A scatter plot shows the direction of a relationship between the variables. A clear direction happens when there is either

• high values of one variable occurring with high values of the other variable or low values of one variable occurring with low values of the other variable, or
• high values of one variable occurring with low values of the other variable.

You can determine the strength of the relationship by looking at the scatter plot and seeing how close the points are to a line (see figures above). When you look at a scatter plot, you want to notice the overall pattern and any deviations from the pattern.

In this chapter, we are interested in scatter plots that show a linear pattern. Linear patterns are common. The linear relationship is strong if the points are close to a straight line.

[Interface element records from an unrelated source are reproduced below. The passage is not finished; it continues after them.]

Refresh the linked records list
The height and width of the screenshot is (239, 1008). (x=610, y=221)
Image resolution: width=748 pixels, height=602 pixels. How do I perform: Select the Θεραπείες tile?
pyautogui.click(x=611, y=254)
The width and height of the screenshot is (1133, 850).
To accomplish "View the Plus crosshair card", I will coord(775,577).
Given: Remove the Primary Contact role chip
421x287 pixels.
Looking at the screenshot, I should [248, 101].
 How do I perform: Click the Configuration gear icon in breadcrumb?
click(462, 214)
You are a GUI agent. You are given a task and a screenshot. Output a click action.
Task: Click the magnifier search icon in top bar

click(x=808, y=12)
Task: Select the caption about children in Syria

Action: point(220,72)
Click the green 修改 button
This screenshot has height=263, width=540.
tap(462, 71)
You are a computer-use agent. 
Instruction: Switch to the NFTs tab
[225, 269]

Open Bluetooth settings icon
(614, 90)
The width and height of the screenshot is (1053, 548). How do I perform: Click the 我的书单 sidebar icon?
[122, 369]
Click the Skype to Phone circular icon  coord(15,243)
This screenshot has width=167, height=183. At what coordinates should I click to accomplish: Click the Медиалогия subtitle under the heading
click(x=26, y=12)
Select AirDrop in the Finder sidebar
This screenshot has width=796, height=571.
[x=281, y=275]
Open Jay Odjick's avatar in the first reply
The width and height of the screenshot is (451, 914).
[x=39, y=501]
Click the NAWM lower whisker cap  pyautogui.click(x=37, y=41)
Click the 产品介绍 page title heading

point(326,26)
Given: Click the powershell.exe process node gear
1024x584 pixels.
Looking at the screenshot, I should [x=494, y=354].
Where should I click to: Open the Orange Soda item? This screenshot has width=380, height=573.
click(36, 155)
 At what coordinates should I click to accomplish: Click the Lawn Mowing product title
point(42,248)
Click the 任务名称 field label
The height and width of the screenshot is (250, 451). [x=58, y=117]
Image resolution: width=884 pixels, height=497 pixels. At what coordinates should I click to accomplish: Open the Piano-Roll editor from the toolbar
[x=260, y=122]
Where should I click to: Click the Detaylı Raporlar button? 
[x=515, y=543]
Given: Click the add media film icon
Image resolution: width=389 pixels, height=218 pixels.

If we think the points show a linear relationship, we draw a line on the scatter plot. This line can be calculated through a process called linear regression. A linear regression line models the trend of the data. However, we only calculate a regression line if one of the variables helps explain or predict the other variable. If x is the independent variable and y is the dependent variable, then we can use a regression line to predict y for a given value of x.